We all make mistakes. This can include killing baby rabbits. For those attuned to this sad sort of thing, there is a macabre sub-genre of contemporary poetry about mistakenly killing small creatures with power mowers.
Philip Larkin famously killed a hedgehog while cutting the grass (“The Mower”), and Richard Wilbur clipped off the leg of an unlucky toad (“The Death of a Toad”). In Robert Frost’s poem “The Exposed Nest,” a father and daughter contemplate a cluster of baby birds who narrowly escaped—who knows how—the cutting blade of a mower that was pulled over their hidden nest in a field. In a less-well-known poem by James Wright called “Small Frogs Killed on the Highway,” the speaker observes how speeding cars obliterate the frogs as they try to reach “the green stalk of the field / On the other side of the road.”

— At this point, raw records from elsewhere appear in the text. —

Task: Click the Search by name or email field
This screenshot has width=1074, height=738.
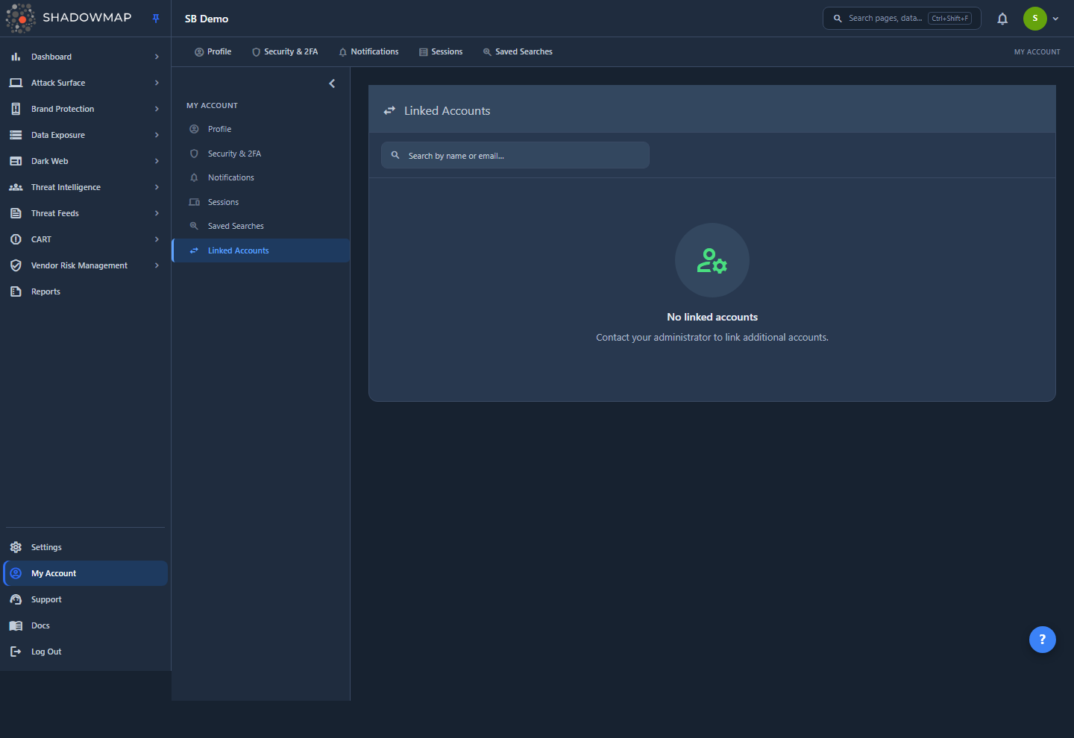Action: (x=515, y=155)
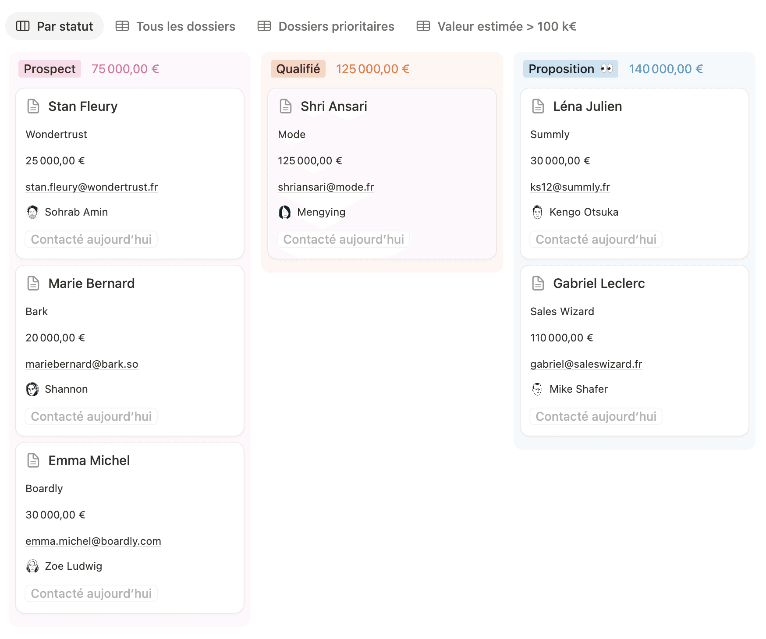766x639 pixels.
Task: Click Zoe Ludwig's avatar picture
Action: click(x=32, y=566)
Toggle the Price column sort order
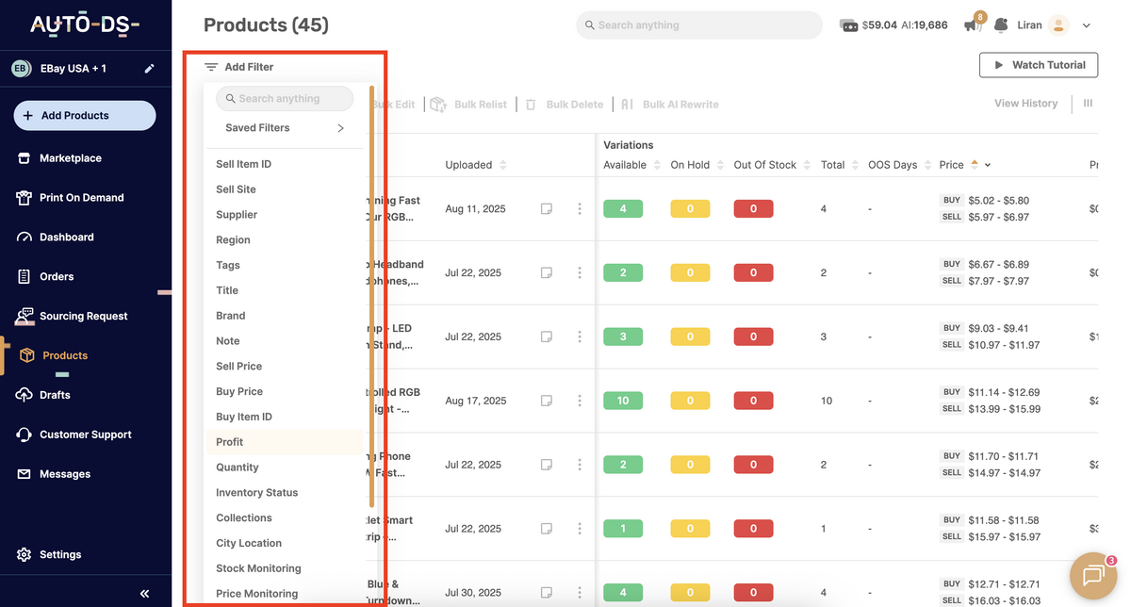This screenshot has height=607, width=1131. click(975, 164)
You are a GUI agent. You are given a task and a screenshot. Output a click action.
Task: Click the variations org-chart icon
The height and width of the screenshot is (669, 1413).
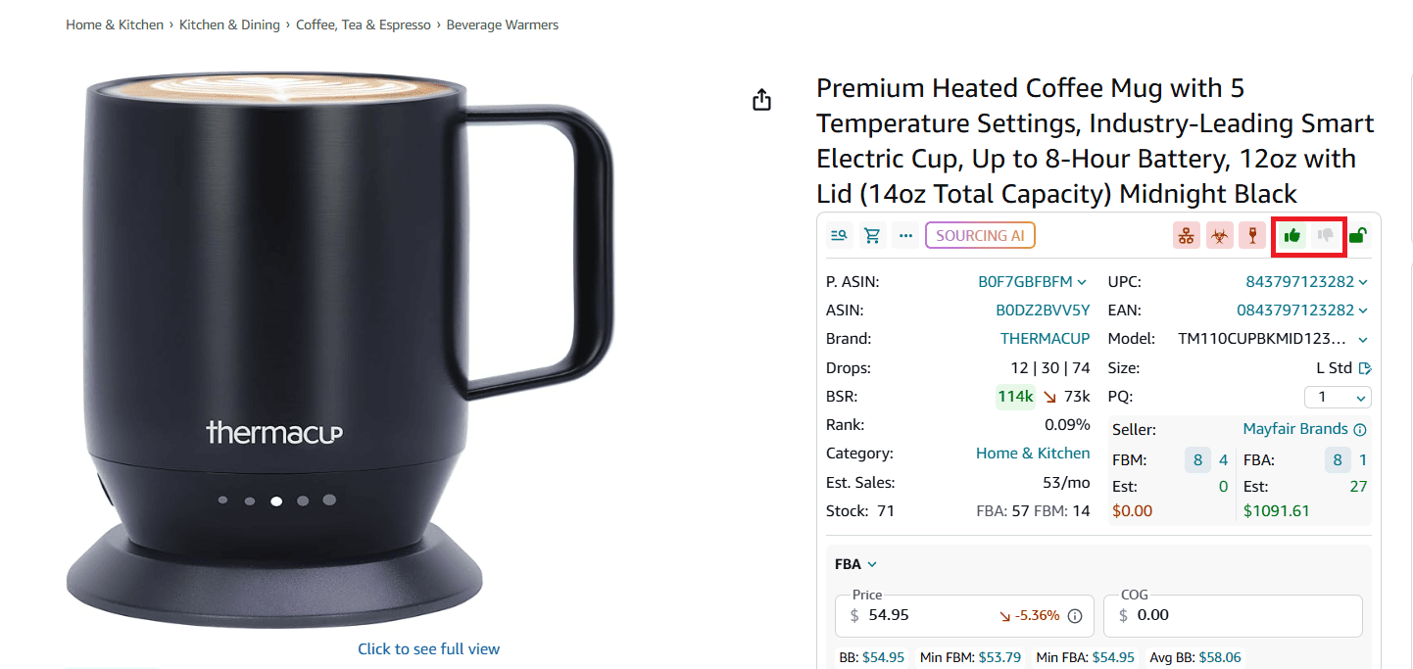click(1186, 235)
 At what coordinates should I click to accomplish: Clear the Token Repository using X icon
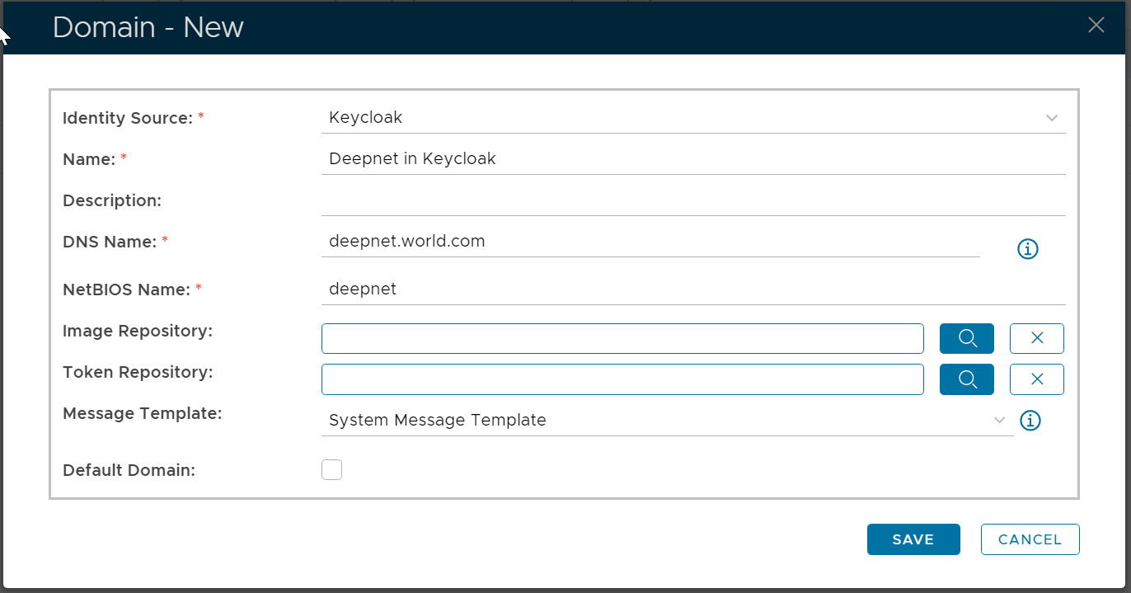(x=1036, y=379)
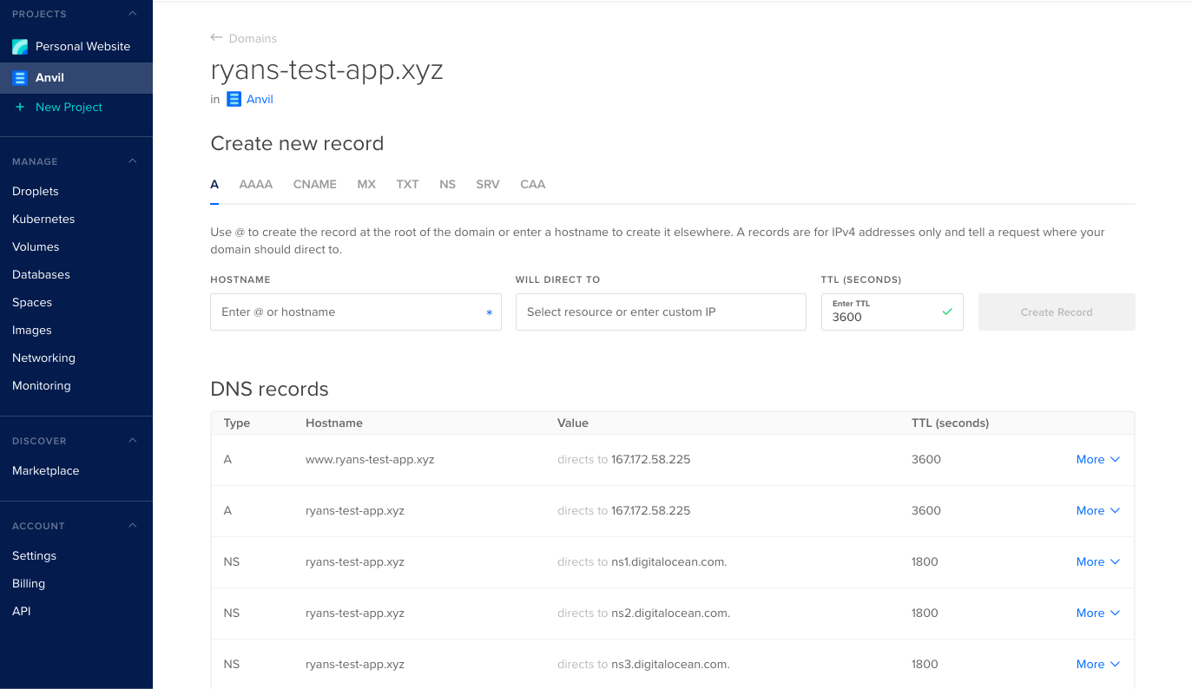1192x689 pixels.
Task: Click the back arrow to Domains
Action: point(214,37)
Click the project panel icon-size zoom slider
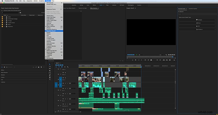The height and width of the screenshot is (115, 218). point(10,67)
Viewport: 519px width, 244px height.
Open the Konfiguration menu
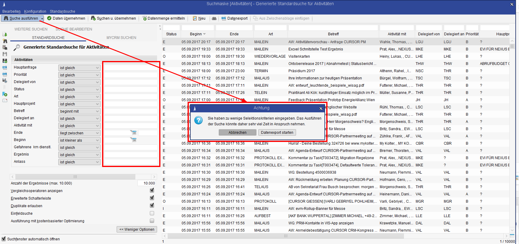pyautogui.click(x=35, y=11)
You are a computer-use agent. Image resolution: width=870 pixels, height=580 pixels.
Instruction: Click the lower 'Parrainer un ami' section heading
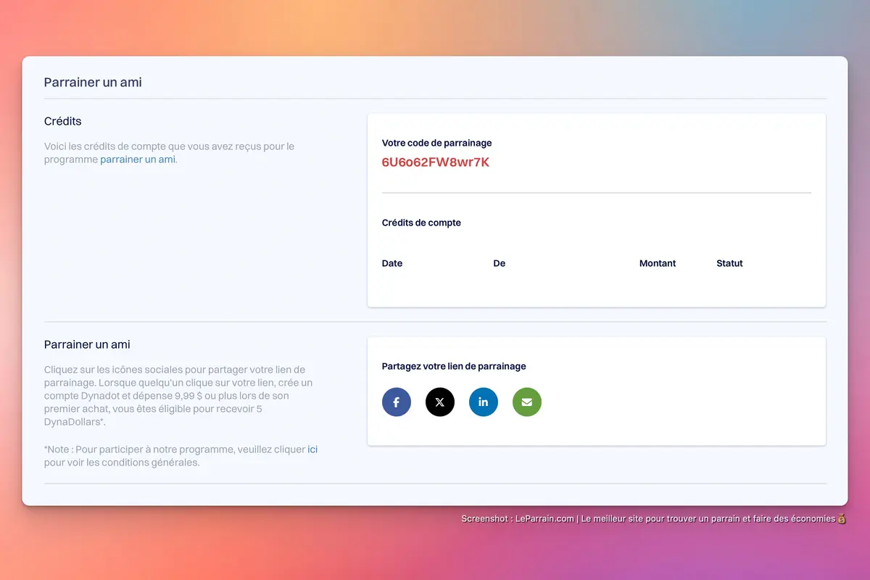click(87, 344)
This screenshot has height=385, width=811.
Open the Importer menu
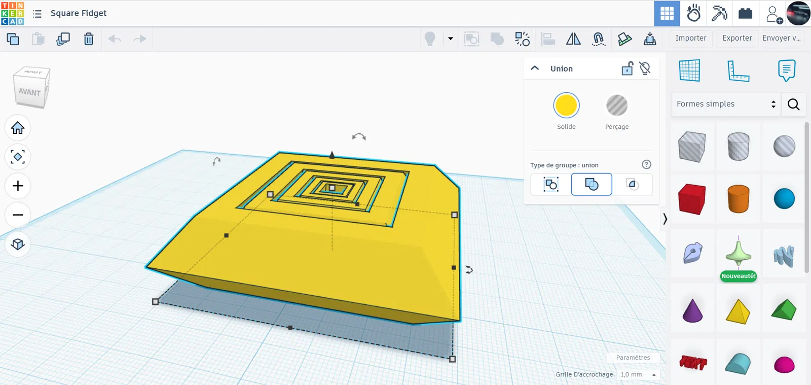pyautogui.click(x=690, y=38)
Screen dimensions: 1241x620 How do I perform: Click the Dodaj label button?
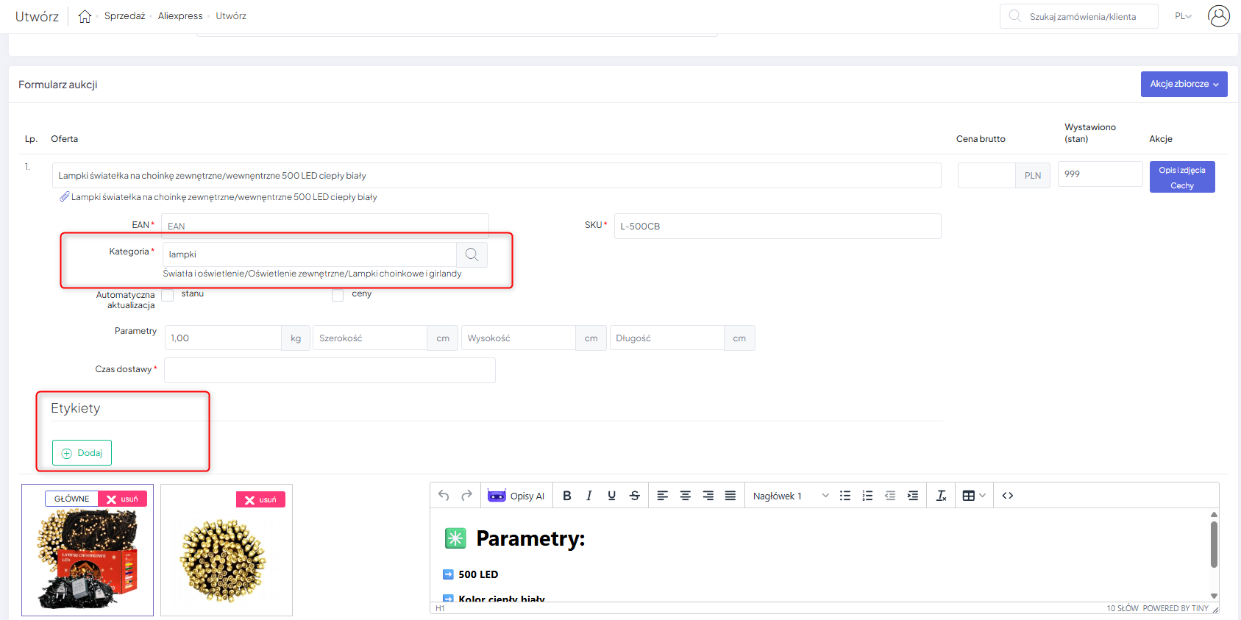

Some poems are variations on this theme. Richard Eberhardt, for instance, in “The Groundhog,” considers the decaying body of a groundhog in a field. Granted he didn't kill it himself, but he ruminates existentially over the bloated corpse. Then we have William Stafford’s anthology piece, “Travelling Through the Dark.” A driver comes upon the body of a deer hit by a car. It’s by the side of the road at a tricky turn above a canyon. The speaker of the poem stops his own car, gets out, and sees it was a pregnant doe. Realizing the danger to other drivers, he roles the warm, gravid body down a ravine into the river below.
We mustn’t forget “Snake,” by D. H. Lawrence. The violence here is no accident, though the speaker in this case doesn’t kill the snake. He hurls a log at it, sending it panic-stricken into its dark hole. To his credit, the speaker immediately regrets what he did and realizes that he missed his “chance with one of the lords of life.”
Why do we write these poems? It’s a symptom, I think, of modernity and our guilt over pulling ever further away in our mechanized lives from the natural world. I’m riveted by these poems, particularly Larkin’s and Wilbur’s, because I had the misfortune in my early twenties of mistakenly going over a baby rabbit with a massive power mower in a horse pasture. I still think about it, and it fills me with dread. The worst thing was, when I found the rabbit, it wasn’t dead yet. I’ve written a poem about this called “Killing Things.” It’s due to come out later this year in American Arts Quarterly, thanks to the poetry editor there, the sculptor and poet Meredith Bergmann. (To respect editorial policy, I won’t include the poem here.)
I’d like to end with a supposition. It seems clear to me that Larkin and Wilbur, with their power mowers, are reaching back to a very ancient image from the Latin poets: the wild flower at the edge of a meadow inadvertently "touched" by the plow. The image comes from Catullus XI (To Furius and Aurelius). I'm grateful to the translator and poet Chris Childers for helping me re-find this passage. In Catullus, the destroyed flower and the plow are not at the center of the poem. They are invoked at the end by a disabused lover to show how he has been hurt by Lesbia, a carless paramour with industrial-grade appetites. Here is Chris Childers’ excellent take:
her call me a lover or a friend;
it's her fault that my love is fallen now
like a shy flower touched at the meadow’s end
by a passing plow.
If we disregard the context and rhetoric of this poem (Chris warned me to be careful here) and look only at the image in the last two lines, it’s not too different from Larkin and Wilbur. As Chris rightly pointed out to me, Catullus XI is a love poem, whereas those by Larkin and Wilbur are mortality poems, and Larkin’s mower is more Horatian. Still, in each case, a fragile, living thing, be it a wildflower (Catullus), a hedgehog (Larkin), or a toad (Wilbur), is killed with a tool by mistake and rather thoughtlessly. My claim is that Larkin and Wilbur, with their power mowers, are pointing back to the ancient plow. Of course, the image of things getting cut down by a gardener with a scythe is a commonplace emblem of Death at work, but in that case, there is intent to destroy. Not so, here. These three deaths are caused unintentionally, which makes the perishing more poignant. Did Larkin and Wilbur have Catullus in mind? I would like to think so, but it requires a better scholar than I to answer this.